Вместо ответа, который он ожидал услышать от Зовущей, раздался обыкновенный плеск. Не может быть, все еще не верил в печальный финал Деримович. Невозможный финал. С его-то уровнем сосабельности – в мешке топить! Да таких сосунов!.. Таких сосунов, продолжала кружить в голове надежда на чудесное спасение, меж тем как Ромка уже колыхался на черных волжских волнах.
Только он не тонул, как литературное Муму, а все еще держался на поверхности, как то, что сколько ни топи, все одно всплывет. Да, можно сказать, пока ему везет. Не сильно, но все же он на плаву.
Отправить недососка на дно не позволял воздушный пузырь, образовавшийся в мешке. Непредвиденный брак в отработанной технологии. И все из-за новшеств этих. Мешки какие-то ввели. То ли дело, гирю на шею и привет. Пусть барахтается.
Исправить допущенную оплошность решил Кончай, сидевший у ближнего к утопленнику борта. Вытащив из-под скамьи багор, он с силой ткнул им в мешок. Однако образовавшаяся дыра помогла не сильно. Мешок чуть сдулся, но все еще пузырился. Вполне достаточно для того, чтобы удержать недососка на плаву.
– Надо было камней накидать, – заметил Валяй.
– Надо, надо! – передразнил Валяя Кончай. – Чего раньше о камнях не вспомнил!
Ромка почувствовал, как мешковина снова натянулась и что-то острое царапнуло ему голову.
Кончай сделал еще одну дырку в полотнище и, подцепив мешок багром, начал буквально вталкивать его в воду.
Ромка успел набрать воздуха столько, сколько позволяла грудь, и теперь с ужасом слушал не предвещающее ничего хорошего бульканье.
– Пошло, пошло муму! – радостно вскрикивал Кончай.
– Ко дну, ко дну! – вторил ему второй зверначальник.
Второй, и возможно последний раз за один вечер Ромка оказался в ночных водах.

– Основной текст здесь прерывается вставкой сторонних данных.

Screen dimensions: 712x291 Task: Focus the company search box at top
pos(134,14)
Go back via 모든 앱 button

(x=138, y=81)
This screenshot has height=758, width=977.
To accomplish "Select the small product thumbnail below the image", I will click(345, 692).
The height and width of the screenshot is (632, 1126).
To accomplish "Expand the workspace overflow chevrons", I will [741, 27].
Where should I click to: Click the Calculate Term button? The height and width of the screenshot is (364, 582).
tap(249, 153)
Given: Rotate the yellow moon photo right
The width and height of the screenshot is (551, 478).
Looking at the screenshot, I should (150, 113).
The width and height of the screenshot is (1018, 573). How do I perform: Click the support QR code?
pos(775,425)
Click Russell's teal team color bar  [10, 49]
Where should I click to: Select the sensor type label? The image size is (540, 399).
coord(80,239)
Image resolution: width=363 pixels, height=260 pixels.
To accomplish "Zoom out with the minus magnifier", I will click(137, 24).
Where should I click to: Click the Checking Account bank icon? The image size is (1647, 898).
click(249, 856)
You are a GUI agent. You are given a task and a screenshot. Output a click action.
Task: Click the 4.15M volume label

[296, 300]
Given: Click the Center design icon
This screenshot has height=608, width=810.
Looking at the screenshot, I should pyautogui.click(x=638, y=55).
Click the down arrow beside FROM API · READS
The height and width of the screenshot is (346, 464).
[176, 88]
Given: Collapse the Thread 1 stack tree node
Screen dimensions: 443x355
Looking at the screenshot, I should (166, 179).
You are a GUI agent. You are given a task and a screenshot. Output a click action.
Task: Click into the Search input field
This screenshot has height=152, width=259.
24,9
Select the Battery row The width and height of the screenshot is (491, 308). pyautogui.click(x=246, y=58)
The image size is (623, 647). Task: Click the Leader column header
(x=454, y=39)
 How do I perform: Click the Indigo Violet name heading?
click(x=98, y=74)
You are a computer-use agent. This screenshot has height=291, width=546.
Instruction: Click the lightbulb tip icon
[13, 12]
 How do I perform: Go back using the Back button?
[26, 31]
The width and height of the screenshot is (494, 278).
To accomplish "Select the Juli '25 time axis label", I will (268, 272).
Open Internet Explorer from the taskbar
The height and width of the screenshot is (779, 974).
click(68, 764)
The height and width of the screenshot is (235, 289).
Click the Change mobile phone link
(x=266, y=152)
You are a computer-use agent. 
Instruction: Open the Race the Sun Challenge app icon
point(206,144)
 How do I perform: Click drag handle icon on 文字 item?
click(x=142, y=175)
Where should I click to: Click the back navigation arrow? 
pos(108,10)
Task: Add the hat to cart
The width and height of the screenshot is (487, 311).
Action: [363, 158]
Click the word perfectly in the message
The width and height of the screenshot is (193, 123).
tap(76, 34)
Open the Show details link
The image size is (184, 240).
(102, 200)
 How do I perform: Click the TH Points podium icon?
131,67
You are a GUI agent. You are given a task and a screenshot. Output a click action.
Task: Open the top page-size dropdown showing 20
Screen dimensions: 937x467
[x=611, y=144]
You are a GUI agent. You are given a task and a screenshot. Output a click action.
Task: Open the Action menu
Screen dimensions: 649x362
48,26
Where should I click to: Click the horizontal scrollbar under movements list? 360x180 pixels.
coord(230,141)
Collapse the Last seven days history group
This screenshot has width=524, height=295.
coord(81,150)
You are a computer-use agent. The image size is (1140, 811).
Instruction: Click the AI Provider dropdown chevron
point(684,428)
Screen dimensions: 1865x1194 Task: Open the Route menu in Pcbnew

Но только эта вода была куда холоднее предыдущей.
Волжская, наверное.
* * *
Сколько продолжалось его забытье, в котором он видел трехмерный сон с его собственным посвящением, Платон не знал. Очнулся он от того, что нечаянно укололся иглой шприца, который все еще сжимал в руке. Поднеся «баян» к глазам, покачал головой. Для не слишком атлетичного Деримовича доза была чудовищной. В его время задвигали вполовину меньше. И по локтевой, а не в загривок, как он недососку воткнул. Но вещь зверская – Деримович даже не оглянулся. Моментально умалился до плаксивого поца. Хотя это хорошо – сосунку мимикрия не помеха.